▸ **WRITTEN INSTRUCTION**
Reproduce all of the material below verbatim, omitting the pictures from your answer.
***** SOURCE RECORDS
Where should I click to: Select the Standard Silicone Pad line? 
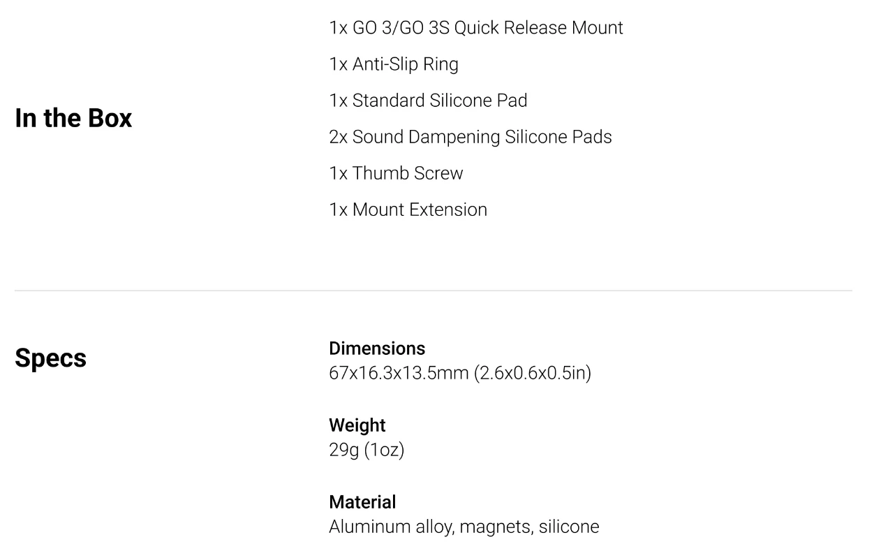(428, 101)
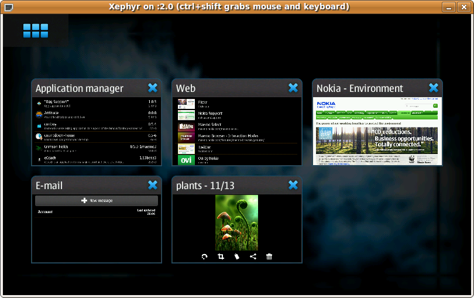Open the application menu grid icon

click(x=36, y=31)
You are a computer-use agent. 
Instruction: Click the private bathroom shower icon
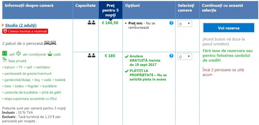(5, 60)
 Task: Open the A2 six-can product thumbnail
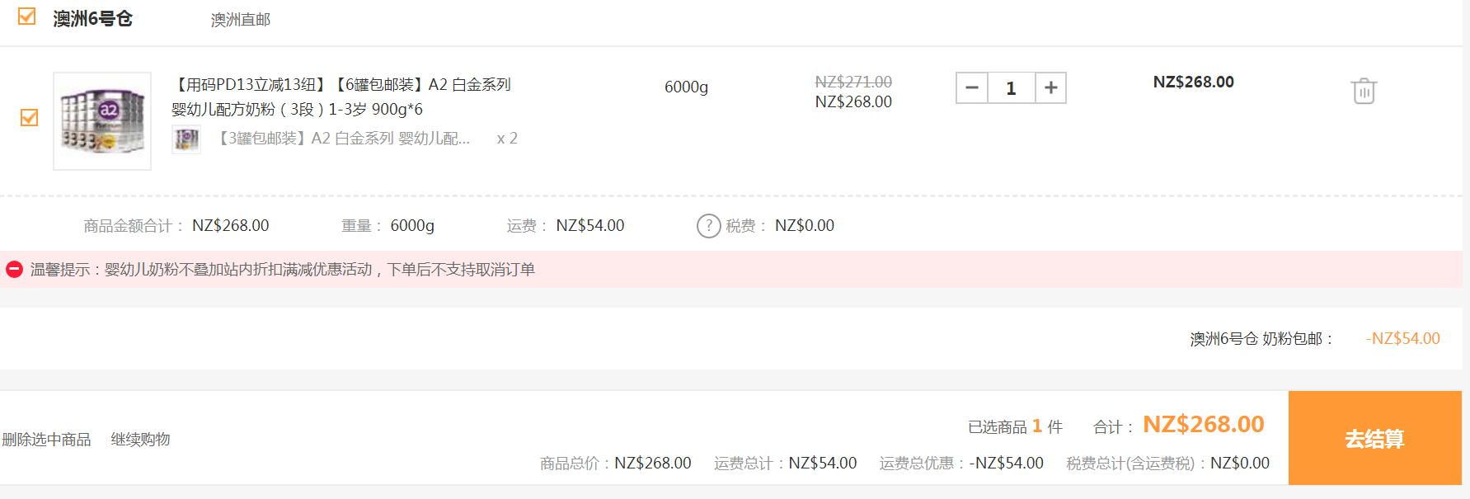click(102, 121)
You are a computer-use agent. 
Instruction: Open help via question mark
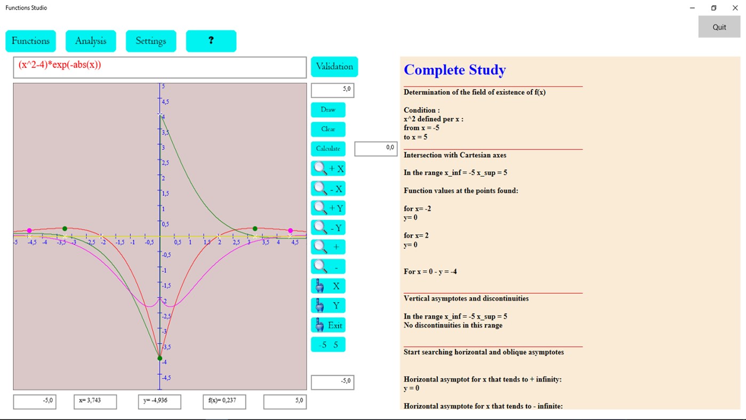pos(211,41)
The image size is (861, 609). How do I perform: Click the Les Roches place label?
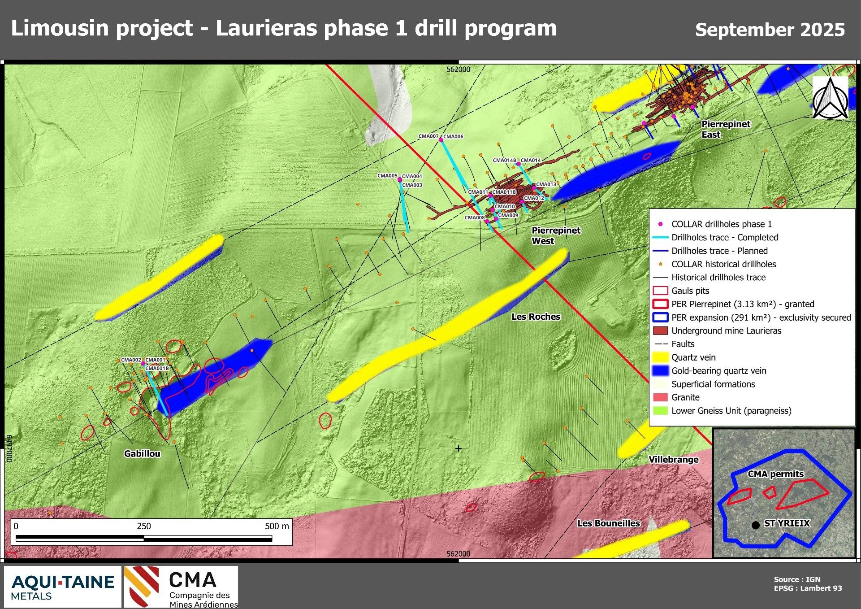[x=536, y=317]
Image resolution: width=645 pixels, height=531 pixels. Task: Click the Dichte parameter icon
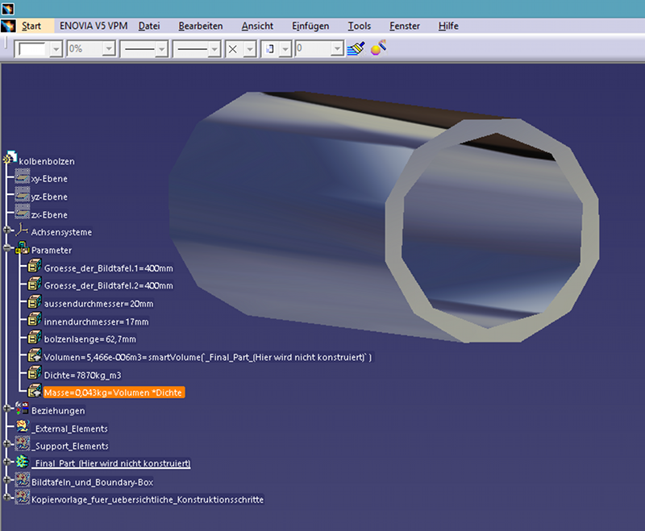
**********
▸ **COMPLETED TASK**
Where should I click to: Select the Standard Silicone Pad line? 
(428, 101)
Open the application menu grid icon

click(x=36, y=31)
You are a computer-use agent. 
Instruction: Click the private bathroom shower icon
(5, 60)
 Task: Open the A2 six-can product thumbnail
click(102, 121)
You are a computer-use agent. 
Instruction: Open help via question mark
pos(211,41)
The image size is (861, 609). How do I perform: Click the Les Roches place label?
[x=536, y=317]
Image resolution: width=645 pixels, height=531 pixels. Task: Click the Dichte parameter icon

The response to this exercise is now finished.